#### ASSIGNED TASK:
Start at the line that contains "Select the Sign Off section heading". Repeat it and each line after it, exactly, up to and including the final line of the data.

Extracted data entries:

■ ■ ■ ■ ■

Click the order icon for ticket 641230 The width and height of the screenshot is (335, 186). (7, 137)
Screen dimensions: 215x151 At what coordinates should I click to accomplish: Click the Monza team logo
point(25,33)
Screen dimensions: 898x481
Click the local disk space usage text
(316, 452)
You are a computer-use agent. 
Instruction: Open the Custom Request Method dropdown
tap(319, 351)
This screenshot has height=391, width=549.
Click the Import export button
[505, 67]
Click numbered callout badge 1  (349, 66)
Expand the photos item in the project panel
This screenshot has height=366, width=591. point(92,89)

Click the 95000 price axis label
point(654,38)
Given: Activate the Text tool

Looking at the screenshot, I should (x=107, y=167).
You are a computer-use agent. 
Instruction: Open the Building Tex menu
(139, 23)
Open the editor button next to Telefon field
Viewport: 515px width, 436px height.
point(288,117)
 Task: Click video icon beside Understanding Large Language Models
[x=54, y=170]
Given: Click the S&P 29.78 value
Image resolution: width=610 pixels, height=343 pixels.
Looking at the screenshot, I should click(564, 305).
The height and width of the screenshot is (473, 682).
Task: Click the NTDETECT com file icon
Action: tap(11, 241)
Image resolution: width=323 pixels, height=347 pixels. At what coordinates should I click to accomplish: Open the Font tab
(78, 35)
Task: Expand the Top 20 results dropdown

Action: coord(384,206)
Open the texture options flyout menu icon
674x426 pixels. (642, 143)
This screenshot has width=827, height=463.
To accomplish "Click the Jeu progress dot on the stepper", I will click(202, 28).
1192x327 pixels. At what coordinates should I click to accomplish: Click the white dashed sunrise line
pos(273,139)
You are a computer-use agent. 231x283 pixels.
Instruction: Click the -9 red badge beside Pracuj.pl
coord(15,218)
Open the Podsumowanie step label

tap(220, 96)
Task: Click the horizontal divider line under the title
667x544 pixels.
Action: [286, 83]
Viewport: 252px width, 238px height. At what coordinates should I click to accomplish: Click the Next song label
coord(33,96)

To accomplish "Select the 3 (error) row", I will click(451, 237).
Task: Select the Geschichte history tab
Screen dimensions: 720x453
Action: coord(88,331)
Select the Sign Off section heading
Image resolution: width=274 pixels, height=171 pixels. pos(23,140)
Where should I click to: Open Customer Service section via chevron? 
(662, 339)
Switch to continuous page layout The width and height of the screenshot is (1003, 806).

■ ■ ■ ■ ■

#### SOLVED PROBLEM:
Select the Sign Off section heading
Image resolution: width=274 pixels, height=171 pixels. pos(23,140)
Where should I click to: Open Customer Service section via chevron? 
(662, 339)
Switch to continuous page layout The width and height of the screenshot is (1003, 806).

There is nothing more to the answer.